2
votes

Running a query such as the following:

SELECT some_column FROM [myproject.mytable] LIMIT 1000

Over a dataset that is approximately 240 million rows (where the columns queryable size is less than 2GB) takes over 140 seconds to complete.

Is there something I can do to improve the tables query performance? Or am I missing something?

Edit:

Job id for reference: job__aamhffrd45gp6VEYDjQCK1JDH8

Edit 2:

Ive identified a pattern which is that it seems to be only the table that is currently being written to that is exceedingly slow, however this is still a large problem for me.

1
This is not normal, but a BQ engineer could verify. For that king of support, you will need to provide a job id. Also: It might be a network problem (transmitting 1000 results).
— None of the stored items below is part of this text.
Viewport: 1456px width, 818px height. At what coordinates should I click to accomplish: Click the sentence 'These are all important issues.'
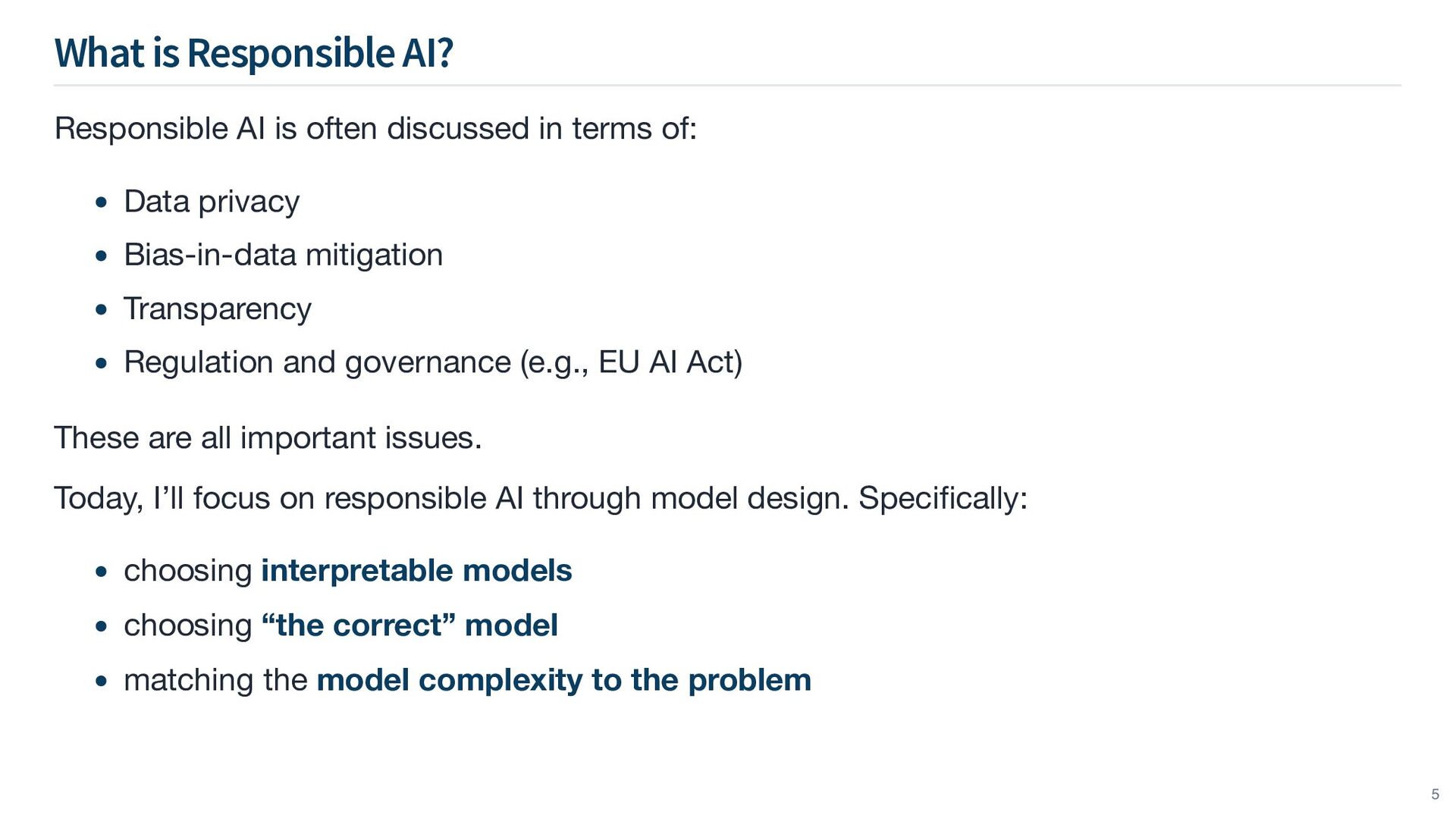268,438
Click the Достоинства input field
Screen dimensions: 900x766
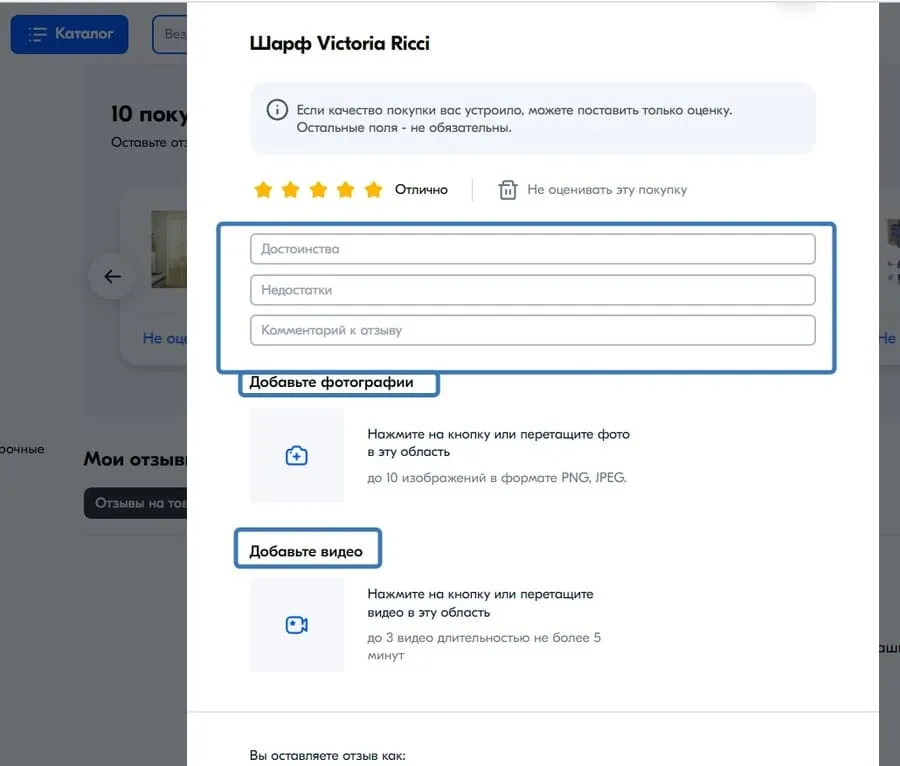[x=532, y=248]
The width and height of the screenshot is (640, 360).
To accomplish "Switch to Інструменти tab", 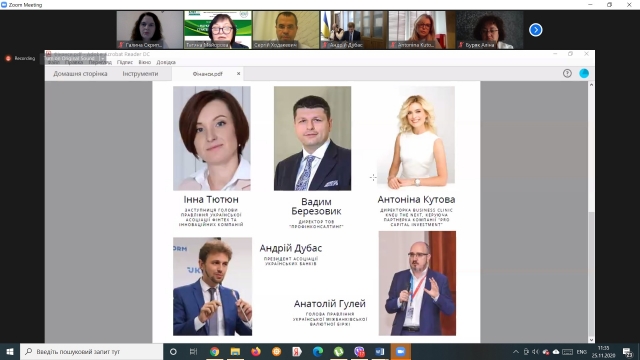I will click(x=140, y=74).
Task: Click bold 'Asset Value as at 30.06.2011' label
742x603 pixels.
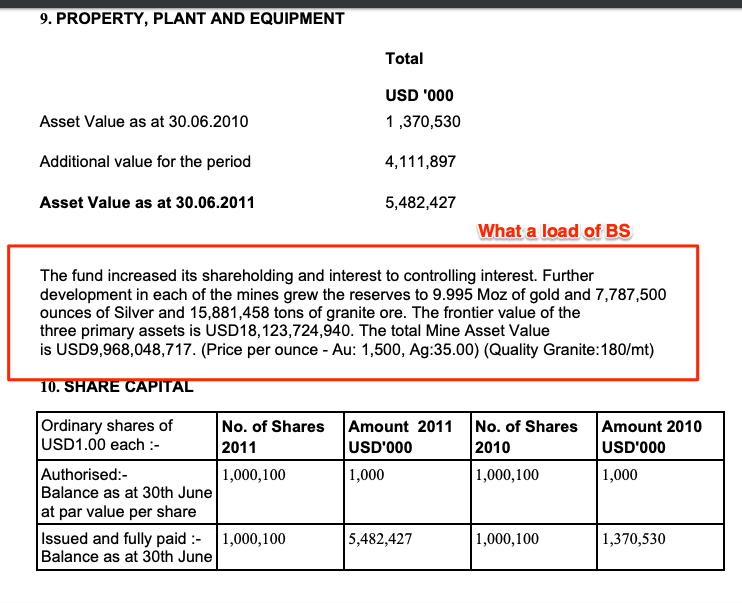Action: tap(147, 202)
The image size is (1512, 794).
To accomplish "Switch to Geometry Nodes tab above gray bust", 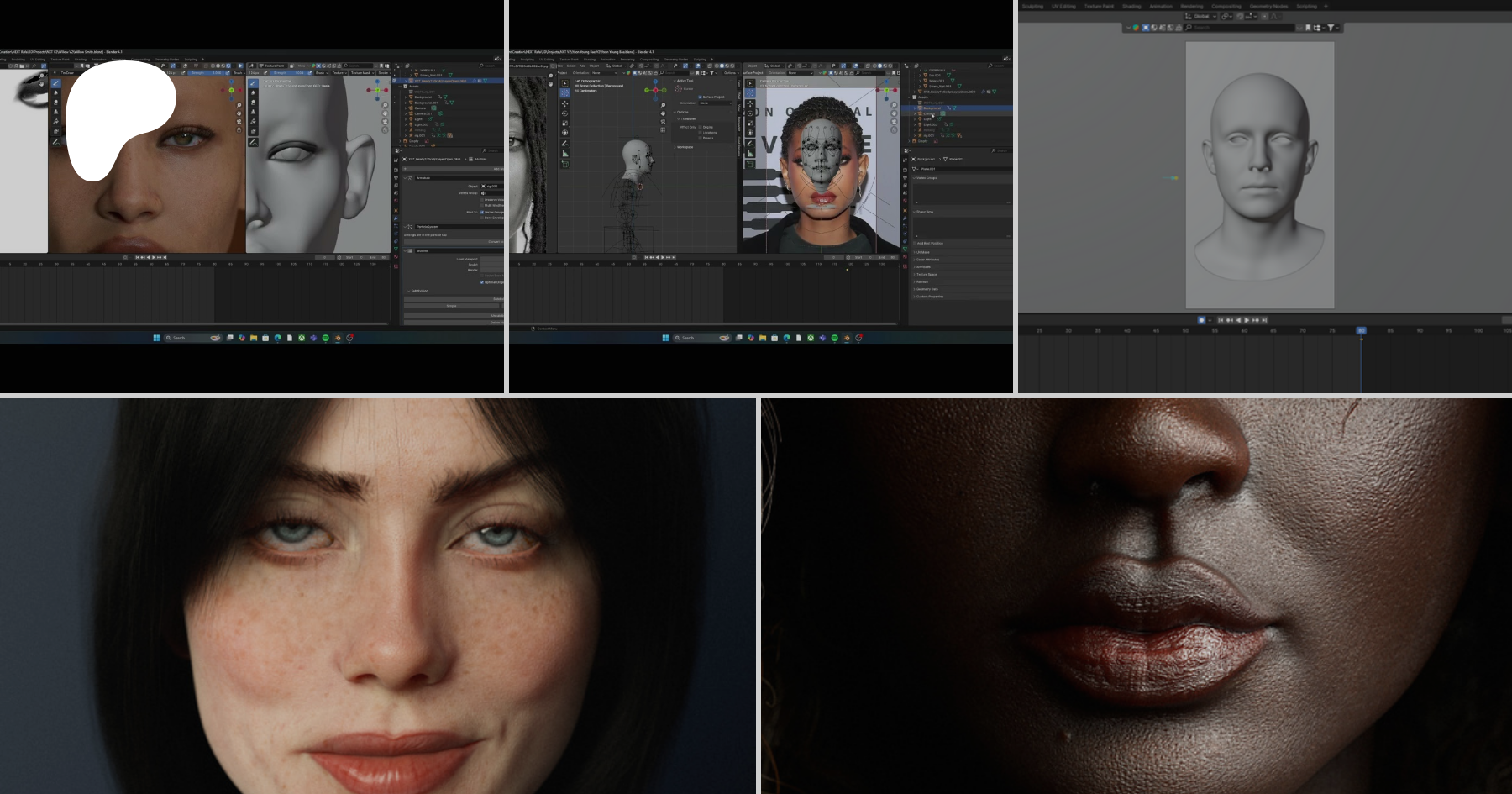I will (x=1268, y=6).
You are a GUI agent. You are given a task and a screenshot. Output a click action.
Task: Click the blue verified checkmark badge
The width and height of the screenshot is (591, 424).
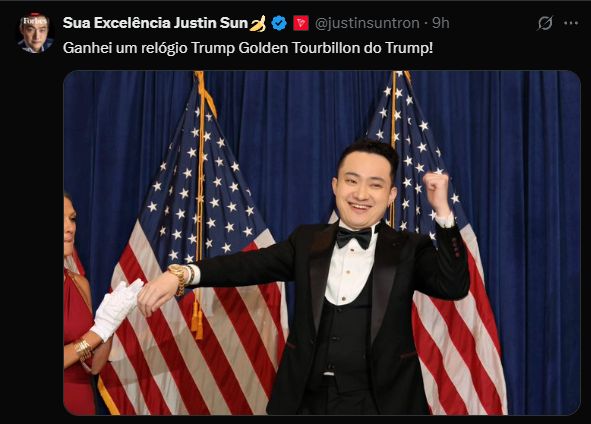click(279, 23)
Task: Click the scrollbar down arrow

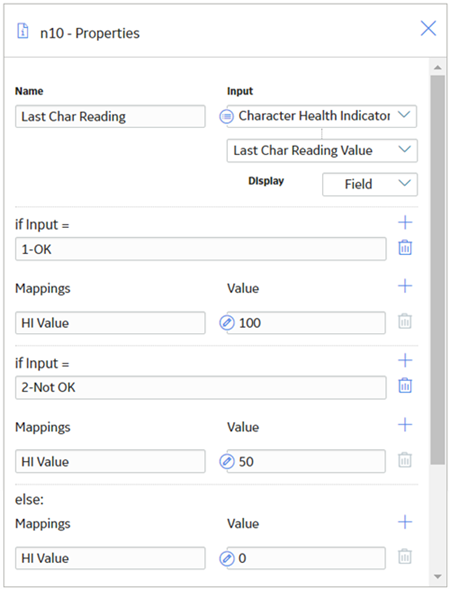Action: 438,576
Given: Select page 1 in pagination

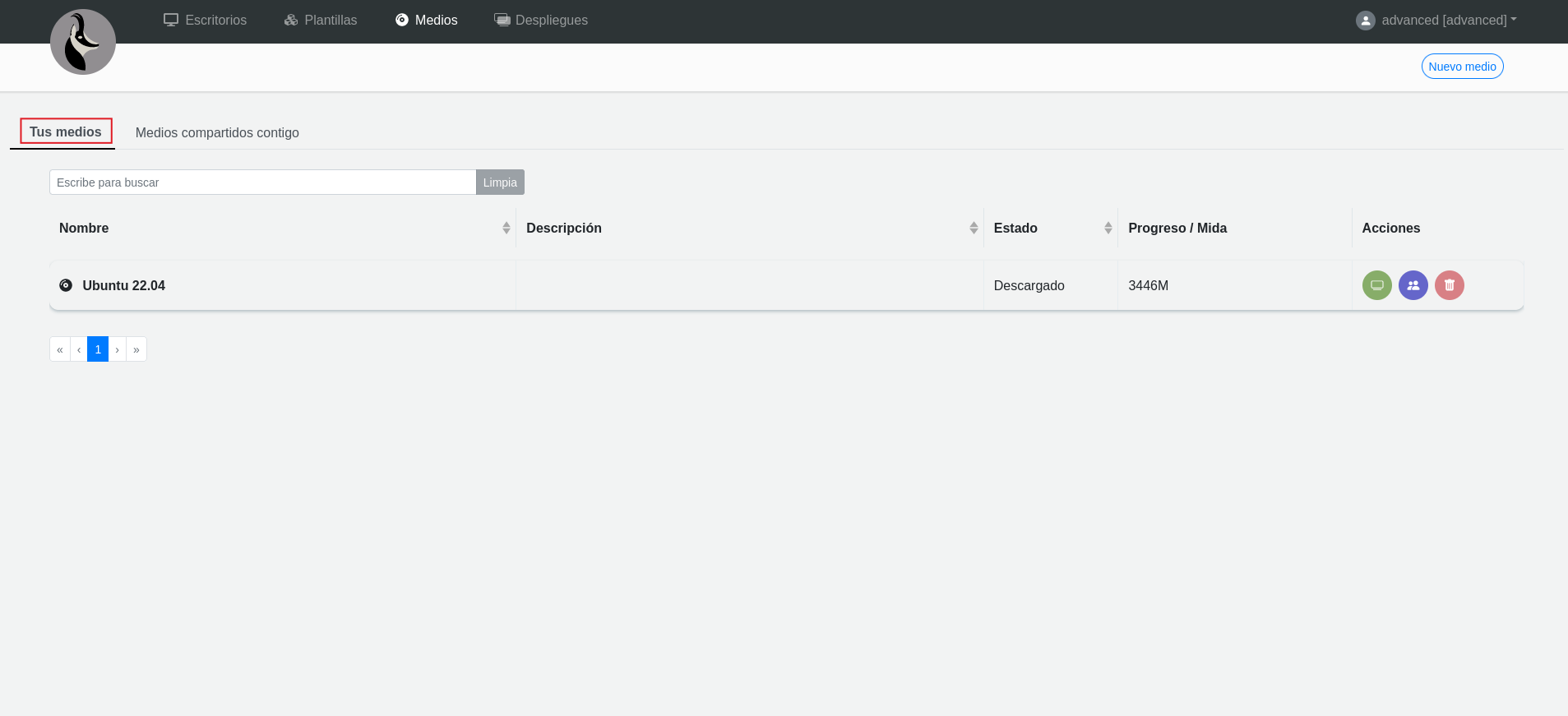Looking at the screenshot, I should [x=98, y=349].
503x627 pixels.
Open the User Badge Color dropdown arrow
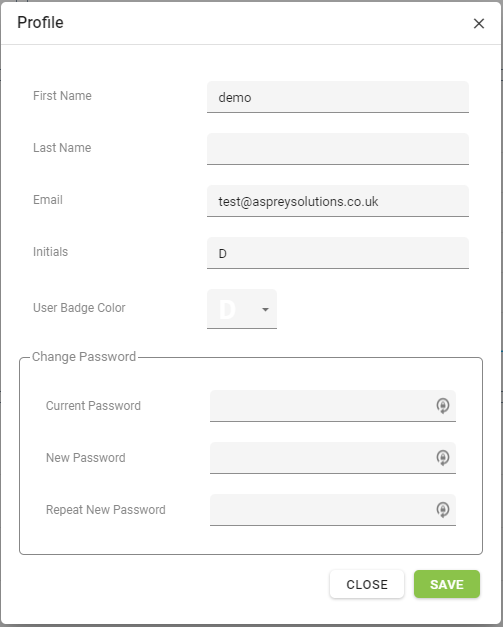[265, 309]
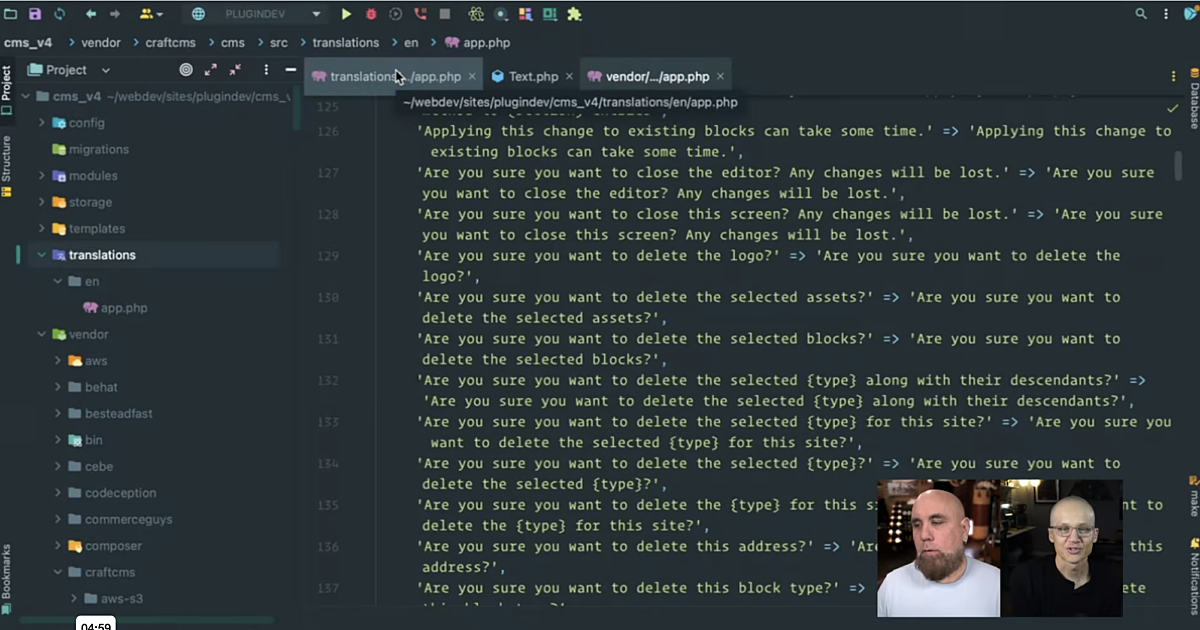Open the Structure tool window

click(7, 158)
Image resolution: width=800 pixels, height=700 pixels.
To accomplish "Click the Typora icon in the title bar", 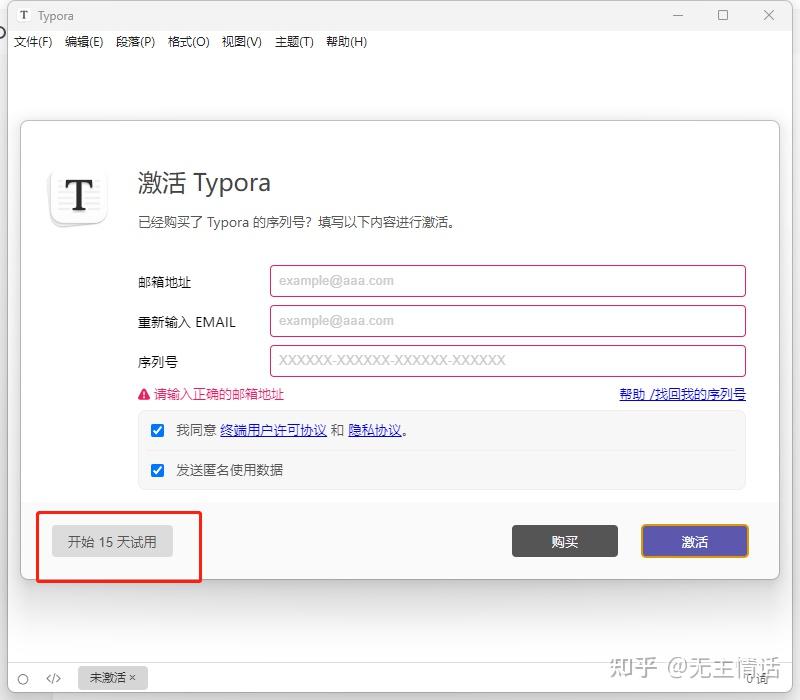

Can you try the same query with LIMIT 10? - Felipe Hoffa
The limit did not seem to effect it at all (and I am trying from the Web ui currently) - I will post a job ID soon. - Ewan Walker
@EwanWalker try this SELECT some_column FROM [myproject.mytable] a JOIN (SELECT id FROM [myproject.mytable] ORDER BY id LIMIT 1000, 10) as b ON b.id = a.id - Alexander
@AlexanderGrebenshikov Unfortunately as this is a raw statistical table there are no IDs as there is no value to having one in such a data set (as far as I know being that it is non-relational data) - Ewan Walker
@AlexanderGrebenshikov he is using Google Bigquery and not MySQL. - Pentium10

1 Answers

0
votes

As of the time of posting this, I have been informed that Google knows of the issue and there is no ETA on a fix for the issue as of yet. This ended up being an issue on their end.